● Texto proporcionado:
################

El fanatismo es una lacra social difícilmente erradicable. Por él se mata, se asesina, se tortura, se miente, se engaña, se distorsiona, etc, etc. En los campos político y religioso es en donde se puede apreciar con toda virulencia.
El fanatismo, según nuestra opinión, es fruto de la ignorancia y acarrea la intolerancia y el dogmatismo. Así, cuando el fanático expone su razones y argumentos y se le demuestra que está equivocado, automáticamente no admite la más mínima crítica y, por supuesto, huye de cualquier tipo de confrontación dialéctica: sigue en sus trece manteniendo su “coherencia” ( “mantengo mi coherencia”, decía un pedante marxista infumable), encerrándose en su ceguera, que no sabemos si es voluntaria o irracional.
El fanático, como no tiene argumentos racionales, no puede convencer. Lo que hace es imponer, recurriendo a todo lo recurrible: desde el risible y pueril “más claro, el agua”, que decía el citado pedante marxista, hasta el empleo de la fuerza, cuando el fanatismo llega a las masas, a las que se hará ver las cosas de forma dual y maniquea, y se hará ver también a las personas como buenas o malas, amigas o enemigas y fieles o traidoras. Una vez inculcado esto, se lanzan a las masas como turbinas para que cumplan el manual del “agit-prop”. Los resultados ya los sabemos.

################

● Instrucción 1: Según el texto sobre el fanatismo, ¿en qué campos puede apreciarse este con toda virulencia?
● Instrucción 2: Transcriba del texto sobre el fanatismo el fragmento comprendido entre "El fanático, como" y "ya los sabemos.", ambos incluidos.
● Instrucción 3: Prosiga el texto sobre el fanatismo a partir de su última oración.
Los datos que se incluyen no son necesarios.

(Datos de origen)
################

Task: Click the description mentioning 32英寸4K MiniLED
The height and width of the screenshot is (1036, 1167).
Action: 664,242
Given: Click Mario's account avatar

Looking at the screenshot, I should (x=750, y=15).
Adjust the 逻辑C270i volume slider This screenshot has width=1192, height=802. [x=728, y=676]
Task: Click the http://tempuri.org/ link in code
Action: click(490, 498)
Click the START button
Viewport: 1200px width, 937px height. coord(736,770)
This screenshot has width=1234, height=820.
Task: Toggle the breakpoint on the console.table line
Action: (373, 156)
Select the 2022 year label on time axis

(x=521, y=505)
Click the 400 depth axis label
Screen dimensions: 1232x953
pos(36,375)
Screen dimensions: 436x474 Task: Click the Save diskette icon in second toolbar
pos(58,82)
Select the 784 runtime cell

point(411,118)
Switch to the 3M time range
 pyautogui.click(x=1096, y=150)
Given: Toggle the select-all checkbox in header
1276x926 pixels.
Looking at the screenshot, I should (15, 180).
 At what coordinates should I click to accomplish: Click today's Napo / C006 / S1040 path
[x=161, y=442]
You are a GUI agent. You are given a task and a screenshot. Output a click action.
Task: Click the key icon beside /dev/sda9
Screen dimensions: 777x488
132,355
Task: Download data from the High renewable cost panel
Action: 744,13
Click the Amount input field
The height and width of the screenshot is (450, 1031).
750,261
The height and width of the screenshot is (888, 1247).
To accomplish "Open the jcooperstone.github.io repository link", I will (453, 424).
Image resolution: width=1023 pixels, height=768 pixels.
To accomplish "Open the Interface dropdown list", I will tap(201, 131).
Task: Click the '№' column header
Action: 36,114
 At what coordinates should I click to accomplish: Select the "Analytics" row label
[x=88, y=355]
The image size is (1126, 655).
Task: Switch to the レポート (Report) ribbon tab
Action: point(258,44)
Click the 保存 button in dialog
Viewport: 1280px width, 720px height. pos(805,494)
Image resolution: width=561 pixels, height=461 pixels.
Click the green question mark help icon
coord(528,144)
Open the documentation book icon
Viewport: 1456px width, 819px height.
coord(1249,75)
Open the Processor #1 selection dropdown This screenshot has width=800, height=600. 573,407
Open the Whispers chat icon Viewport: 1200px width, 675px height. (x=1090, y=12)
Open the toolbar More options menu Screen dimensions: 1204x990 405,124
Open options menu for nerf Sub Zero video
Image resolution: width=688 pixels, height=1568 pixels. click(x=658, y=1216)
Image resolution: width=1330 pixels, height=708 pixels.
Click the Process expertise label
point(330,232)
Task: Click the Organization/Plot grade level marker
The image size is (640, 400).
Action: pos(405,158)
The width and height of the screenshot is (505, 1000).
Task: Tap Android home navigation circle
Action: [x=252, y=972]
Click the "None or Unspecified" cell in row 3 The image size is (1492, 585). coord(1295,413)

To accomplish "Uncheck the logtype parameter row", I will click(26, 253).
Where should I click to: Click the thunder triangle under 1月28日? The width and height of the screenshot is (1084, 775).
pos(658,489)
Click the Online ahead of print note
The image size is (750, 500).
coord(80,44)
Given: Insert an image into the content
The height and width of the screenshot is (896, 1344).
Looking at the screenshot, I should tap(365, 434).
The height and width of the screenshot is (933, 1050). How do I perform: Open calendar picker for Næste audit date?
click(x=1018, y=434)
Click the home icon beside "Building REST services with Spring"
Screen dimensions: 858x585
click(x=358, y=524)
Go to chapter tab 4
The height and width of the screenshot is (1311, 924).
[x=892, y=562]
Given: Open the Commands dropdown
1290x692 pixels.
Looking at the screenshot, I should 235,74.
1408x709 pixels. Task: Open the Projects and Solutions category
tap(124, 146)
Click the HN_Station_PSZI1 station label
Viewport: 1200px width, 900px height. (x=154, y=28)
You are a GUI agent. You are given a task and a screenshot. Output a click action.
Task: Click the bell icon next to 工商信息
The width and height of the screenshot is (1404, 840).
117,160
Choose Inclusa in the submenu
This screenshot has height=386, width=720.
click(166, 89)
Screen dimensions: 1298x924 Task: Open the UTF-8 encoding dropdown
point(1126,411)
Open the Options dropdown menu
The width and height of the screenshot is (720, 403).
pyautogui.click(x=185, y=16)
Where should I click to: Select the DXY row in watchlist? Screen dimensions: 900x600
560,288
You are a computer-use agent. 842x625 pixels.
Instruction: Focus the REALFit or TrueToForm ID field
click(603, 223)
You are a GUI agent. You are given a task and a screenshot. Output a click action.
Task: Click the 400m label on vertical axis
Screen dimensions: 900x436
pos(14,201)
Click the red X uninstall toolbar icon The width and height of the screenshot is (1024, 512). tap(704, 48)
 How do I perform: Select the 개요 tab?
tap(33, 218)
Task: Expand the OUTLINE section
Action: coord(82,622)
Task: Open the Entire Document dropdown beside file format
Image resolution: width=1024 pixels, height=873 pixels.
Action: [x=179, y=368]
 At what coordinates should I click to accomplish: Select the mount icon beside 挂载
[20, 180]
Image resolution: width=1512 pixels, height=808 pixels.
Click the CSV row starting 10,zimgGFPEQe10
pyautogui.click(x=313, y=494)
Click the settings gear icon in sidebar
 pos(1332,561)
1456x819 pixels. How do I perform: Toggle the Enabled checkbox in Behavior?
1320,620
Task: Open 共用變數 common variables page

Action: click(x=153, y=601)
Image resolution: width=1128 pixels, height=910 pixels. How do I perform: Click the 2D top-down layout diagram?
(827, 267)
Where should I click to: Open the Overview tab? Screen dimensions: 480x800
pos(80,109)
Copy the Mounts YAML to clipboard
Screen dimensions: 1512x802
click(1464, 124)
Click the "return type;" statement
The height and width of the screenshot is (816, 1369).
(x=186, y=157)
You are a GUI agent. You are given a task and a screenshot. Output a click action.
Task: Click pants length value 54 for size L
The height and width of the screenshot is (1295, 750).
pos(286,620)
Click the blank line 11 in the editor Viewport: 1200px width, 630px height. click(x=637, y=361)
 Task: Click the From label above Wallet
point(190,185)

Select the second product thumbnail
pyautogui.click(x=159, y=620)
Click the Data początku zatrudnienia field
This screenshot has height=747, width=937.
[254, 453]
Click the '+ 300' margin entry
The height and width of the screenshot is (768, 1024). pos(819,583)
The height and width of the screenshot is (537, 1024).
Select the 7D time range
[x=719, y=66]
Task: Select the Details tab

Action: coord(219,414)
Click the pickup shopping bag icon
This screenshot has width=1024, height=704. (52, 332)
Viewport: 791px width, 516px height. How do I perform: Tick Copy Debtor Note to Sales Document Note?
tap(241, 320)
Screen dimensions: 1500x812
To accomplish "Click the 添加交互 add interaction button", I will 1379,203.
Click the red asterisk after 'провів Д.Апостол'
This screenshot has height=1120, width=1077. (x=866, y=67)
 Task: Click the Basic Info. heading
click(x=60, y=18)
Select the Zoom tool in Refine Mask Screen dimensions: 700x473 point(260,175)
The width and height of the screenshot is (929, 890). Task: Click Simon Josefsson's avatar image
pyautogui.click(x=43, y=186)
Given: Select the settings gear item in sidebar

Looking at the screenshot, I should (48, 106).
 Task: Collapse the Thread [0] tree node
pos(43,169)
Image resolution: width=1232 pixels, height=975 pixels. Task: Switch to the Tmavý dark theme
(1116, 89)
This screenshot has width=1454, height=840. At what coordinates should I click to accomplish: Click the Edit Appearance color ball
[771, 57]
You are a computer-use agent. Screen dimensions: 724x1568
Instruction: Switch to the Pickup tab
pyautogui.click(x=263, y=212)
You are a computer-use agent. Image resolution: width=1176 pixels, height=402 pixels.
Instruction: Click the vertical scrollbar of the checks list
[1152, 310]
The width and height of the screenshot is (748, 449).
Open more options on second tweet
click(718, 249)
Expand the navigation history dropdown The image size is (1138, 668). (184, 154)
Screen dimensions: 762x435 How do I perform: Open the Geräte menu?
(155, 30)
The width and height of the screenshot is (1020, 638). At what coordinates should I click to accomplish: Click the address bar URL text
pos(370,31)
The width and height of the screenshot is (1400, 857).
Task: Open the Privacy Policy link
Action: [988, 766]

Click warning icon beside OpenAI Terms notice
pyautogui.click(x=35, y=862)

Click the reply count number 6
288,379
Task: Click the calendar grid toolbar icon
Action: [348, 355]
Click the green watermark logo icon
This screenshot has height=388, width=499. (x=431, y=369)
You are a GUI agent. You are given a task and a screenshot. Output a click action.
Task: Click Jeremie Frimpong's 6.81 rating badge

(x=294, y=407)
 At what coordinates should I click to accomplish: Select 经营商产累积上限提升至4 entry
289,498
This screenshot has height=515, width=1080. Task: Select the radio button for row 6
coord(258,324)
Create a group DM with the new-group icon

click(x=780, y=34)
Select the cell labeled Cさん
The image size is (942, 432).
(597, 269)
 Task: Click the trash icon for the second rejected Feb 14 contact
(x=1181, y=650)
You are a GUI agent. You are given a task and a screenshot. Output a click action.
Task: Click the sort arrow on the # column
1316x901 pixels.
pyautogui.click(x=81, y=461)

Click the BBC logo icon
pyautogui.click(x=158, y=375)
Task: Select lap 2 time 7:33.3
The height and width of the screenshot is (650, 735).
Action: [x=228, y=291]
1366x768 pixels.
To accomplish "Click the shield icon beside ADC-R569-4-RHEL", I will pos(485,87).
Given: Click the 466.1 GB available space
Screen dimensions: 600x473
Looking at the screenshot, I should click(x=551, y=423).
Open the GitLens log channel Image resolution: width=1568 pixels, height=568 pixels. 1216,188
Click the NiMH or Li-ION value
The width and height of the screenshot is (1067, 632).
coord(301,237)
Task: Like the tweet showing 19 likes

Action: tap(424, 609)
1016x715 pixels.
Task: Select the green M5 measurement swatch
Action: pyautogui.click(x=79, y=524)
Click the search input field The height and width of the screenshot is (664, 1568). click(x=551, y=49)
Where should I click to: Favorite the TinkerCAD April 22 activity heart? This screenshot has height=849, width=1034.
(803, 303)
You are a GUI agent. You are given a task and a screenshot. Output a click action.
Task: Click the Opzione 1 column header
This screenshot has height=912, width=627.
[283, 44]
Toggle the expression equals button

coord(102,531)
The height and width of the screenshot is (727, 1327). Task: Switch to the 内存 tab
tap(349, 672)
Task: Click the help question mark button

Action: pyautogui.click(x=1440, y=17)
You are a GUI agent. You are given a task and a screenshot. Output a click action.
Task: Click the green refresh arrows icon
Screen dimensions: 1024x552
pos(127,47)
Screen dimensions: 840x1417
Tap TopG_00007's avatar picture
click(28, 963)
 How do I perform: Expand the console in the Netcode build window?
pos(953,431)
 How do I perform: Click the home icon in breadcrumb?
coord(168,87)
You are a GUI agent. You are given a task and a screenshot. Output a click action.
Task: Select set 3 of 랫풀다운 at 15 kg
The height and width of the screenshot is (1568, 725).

################

● Resultado 1: En los campos político y religioso.

● Resultado 2:
El fanático, como no tiene argumentos racionales, no puede convencer. Lo que hace es imponer, recurriendo a todo lo recurrible: desde el risible y pueril “más claro, el agua”, que decía el citado pedante marxista, hasta el empleo de la fuerza, cuando el fanatismo llega a las masas, a las que se hará ver las cosas de forma dual y maniquea, y se hará ver también a las personas como buenas o malas, amigas o enemigas y fieles o traidoras. Una vez inculcado esto, se lanzan a las masas como turbinas para que cumplan el manual del “agit-prop”. Los resultados ya los sabemos.

● Resultado 3:
Este fanatismo en realidad es un simplismo. Pongamos un ejemplo. Como es de sobra sabido, la izquierda siempre ha sido antisionista y antiamericana, aunque Carlos Marx haya sido judío. De ahí surge la imagen del capitalista: un señor gordo fumando un puro y con chistera o bombín con la bandera de EE.UU., o un judío desconfiado y receloso al que se le presenta contando monedas una a una. Este es el dogma del fanático de izquierdas: tiene que ser antisionista y antiamericano.
Ya lo decía Voltaire: “Cuando el fanático ha gangrenado el cerebro, la enfermedad es incurable”.